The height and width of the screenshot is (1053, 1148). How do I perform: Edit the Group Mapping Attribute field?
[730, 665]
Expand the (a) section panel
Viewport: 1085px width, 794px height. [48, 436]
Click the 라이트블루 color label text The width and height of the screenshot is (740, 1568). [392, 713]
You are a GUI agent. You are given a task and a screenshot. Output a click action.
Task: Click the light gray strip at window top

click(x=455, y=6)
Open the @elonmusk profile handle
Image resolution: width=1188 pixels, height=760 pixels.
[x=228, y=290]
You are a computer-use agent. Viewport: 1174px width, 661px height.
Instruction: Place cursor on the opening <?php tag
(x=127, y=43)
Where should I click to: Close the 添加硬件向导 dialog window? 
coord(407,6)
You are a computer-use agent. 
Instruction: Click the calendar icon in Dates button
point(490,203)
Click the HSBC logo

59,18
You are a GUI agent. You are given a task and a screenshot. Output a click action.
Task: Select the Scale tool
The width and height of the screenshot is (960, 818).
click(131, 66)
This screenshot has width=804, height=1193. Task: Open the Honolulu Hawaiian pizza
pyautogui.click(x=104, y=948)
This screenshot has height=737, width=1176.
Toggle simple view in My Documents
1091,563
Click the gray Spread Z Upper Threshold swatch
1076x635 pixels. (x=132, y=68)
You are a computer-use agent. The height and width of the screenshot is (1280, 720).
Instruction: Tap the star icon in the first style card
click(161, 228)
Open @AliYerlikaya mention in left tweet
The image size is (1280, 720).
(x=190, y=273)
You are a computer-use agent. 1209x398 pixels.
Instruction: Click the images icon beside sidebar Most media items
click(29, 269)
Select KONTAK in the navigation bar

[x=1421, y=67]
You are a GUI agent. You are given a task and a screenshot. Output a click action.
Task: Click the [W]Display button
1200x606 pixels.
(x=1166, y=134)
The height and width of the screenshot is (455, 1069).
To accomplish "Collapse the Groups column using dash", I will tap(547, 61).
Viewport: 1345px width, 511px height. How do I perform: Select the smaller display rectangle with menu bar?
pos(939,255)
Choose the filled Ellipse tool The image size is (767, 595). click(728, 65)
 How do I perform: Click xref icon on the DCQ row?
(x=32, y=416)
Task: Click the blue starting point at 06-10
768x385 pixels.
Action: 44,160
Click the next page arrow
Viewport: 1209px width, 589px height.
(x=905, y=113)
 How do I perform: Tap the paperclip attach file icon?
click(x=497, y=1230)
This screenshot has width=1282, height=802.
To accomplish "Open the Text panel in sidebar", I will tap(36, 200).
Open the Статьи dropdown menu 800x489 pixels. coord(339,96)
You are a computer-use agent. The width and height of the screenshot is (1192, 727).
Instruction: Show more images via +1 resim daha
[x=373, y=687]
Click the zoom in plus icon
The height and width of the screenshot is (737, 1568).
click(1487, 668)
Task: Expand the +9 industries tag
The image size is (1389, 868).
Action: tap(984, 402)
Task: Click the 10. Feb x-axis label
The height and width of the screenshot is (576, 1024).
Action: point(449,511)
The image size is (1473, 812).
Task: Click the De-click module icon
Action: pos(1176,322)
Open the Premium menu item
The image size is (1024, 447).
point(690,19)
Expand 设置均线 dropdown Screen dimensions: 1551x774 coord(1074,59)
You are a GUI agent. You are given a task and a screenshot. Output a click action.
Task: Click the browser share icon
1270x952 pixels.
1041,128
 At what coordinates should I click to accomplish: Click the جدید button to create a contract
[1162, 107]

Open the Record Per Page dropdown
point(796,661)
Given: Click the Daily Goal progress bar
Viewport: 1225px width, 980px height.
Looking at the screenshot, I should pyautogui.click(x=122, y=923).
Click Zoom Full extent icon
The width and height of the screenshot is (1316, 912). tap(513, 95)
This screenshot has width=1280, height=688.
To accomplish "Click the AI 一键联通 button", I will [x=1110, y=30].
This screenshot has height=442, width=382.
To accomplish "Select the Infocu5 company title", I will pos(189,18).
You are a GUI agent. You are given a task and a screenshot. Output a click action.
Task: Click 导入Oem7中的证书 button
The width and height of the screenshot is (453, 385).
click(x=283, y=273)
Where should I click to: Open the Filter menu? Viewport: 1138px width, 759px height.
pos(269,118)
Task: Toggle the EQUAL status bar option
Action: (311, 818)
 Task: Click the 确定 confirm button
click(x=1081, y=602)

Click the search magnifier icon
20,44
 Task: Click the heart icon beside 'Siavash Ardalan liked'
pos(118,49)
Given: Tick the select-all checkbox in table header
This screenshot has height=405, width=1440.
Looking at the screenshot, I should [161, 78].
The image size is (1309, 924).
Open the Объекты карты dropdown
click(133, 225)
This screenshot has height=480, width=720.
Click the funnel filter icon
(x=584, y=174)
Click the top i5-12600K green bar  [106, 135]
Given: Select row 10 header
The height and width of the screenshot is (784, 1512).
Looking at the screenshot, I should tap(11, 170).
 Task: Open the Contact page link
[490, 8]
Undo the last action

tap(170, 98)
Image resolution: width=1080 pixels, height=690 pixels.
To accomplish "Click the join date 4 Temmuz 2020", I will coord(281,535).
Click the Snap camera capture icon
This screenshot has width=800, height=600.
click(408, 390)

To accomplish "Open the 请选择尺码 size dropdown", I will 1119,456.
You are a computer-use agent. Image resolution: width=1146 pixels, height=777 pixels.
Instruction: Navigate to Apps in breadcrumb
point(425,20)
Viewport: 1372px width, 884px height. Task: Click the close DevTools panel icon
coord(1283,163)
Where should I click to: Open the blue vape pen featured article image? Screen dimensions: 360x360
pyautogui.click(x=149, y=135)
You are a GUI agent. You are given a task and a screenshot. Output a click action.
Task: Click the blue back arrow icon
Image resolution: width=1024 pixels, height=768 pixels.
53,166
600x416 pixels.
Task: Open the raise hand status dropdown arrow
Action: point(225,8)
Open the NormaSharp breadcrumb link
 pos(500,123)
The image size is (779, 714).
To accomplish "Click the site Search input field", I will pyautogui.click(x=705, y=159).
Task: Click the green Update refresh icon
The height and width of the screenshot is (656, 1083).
# # # # #
* TASK TO COMPLETE *
Going through the data, tally the lines containing "header" and report only the result.

* EXERCISE SOLUTION *
2